Set problem = Output each of the items below again, word for word and line for line.

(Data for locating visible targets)
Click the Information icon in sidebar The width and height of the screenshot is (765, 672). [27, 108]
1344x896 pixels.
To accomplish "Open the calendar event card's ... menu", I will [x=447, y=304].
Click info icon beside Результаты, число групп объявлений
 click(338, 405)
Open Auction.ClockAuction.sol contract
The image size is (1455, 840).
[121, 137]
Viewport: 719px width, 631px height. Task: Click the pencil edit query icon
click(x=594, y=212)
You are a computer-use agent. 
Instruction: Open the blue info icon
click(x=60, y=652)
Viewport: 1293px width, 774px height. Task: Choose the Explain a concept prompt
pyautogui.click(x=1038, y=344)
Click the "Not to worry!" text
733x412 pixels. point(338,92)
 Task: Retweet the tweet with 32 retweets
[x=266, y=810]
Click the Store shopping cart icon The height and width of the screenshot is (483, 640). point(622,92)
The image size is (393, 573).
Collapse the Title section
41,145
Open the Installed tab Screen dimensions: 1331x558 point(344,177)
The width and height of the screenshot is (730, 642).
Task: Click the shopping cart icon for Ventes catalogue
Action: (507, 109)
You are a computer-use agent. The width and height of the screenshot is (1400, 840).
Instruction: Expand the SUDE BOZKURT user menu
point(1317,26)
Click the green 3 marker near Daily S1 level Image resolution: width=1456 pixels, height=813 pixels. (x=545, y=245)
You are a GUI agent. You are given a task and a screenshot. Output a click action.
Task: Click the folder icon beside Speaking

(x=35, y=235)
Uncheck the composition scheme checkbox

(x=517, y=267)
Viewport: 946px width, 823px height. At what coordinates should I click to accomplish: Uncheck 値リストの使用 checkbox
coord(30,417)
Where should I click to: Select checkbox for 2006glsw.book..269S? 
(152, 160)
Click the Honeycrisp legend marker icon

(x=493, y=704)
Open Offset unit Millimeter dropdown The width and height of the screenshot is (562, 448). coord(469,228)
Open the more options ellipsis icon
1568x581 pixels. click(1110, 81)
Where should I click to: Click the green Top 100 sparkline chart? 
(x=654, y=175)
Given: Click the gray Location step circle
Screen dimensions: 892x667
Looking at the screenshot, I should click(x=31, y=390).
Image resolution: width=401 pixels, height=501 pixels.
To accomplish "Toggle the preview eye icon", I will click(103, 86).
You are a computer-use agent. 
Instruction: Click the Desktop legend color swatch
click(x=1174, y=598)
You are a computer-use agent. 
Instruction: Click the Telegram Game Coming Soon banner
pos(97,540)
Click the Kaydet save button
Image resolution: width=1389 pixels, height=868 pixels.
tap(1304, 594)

Written solution =
Click the Information icon in sidebar The width and height of the screenshot is (765, 672). [27, 108]
1344x896 pixels.
To accomplish "Open the calendar event card's ... menu", I will [x=447, y=304].
Click info icon beside Результаты, число групп объявлений
 click(338, 405)
Open Auction.ClockAuction.sol contract
The image size is (1455, 840).
[121, 137]
Viewport: 719px width, 631px height. Task: Click the pencil edit query icon
click(x=594, y=212)
You are a computer-use agent. 
Instruction: Open the blue info icon
click(x=60, y=652)
Viewport: 1293px width, 774px height. Task: Choose the Explain a concept prompt
pyautogui.click(x=1038, y=344)
Click the "Not to worry!" text
733x412 pixels. point(338,92)
 Task: Retweet the tweet with 32 retweets
[x=266, y=810]
Click the Store shopping cart icon The height and width of the screenshot is (483, 640). point(622,92)
The image size is (393, 573).
Collapse the Title section
41,145
Open the Installed tab Screen dimensions: 1331x558 point(344,177)
The width and height of the screenshot is (730, 642).
Task: Click the shopping cart icon for Ventes catalogue
Action: (507, 109)
You are a computer-use agent. The width and height of the screenshot is (1400, 840).
Instruction: Expand the SUDE BOZKURT user menu
point(1317,26)
Click the green 3 marker near Daily S1 level Image resolution: width=1456 pixels, height=813 pixels. (x=545, y=245)
You are a GUI agent. You are given a task and a screenshot. Output a click action.
Task: Click the folder icon beside Speaking

(x=35, y=235)
Uncheck the composition scheme checkbox

(x=517, y=267)
Viewport: 946px width, 823px height. At what coordinates should I click to accomplish: Uncheck 値リストの使用 checkbox
coord(30,417)
Where should I click to: Select checkbox for 2006glsw.book..269S? 
(152, 160)
Click the Honeycrisp legend marker icon

(x=493, y=704)
Open Offset unit Millimeter dropdown The width and height of the screenshot is (562, 448). coord(469,228)
Open the more options ellipsis icon
1568x581 pixels. click(1110, 81)
Where should I click to: Click the green Top 100 sparkline chart? 
(x=654, y=175)
Given: Click the gray Location step circle
Screen dimensions: 892x667
Looking at the screenshot, I should click(x=31, y=390).
Image resolution: width=401 pixels, height=501 pixels.
To accomplish "Toggle the preview eye icon", I will click(103, 86).
You are a computer-use agent. 
Instruction: Click the Desktop legend color swatch
click(x=1174, y=598)
You are a computer-use agent. 
Instruction: Click the Telegram Game Coming Soon banner
pos(97,540)
Click the Kaydet save button
Image resolution: width=1389 pixels, height=868 pixels.
tap(1304, 594)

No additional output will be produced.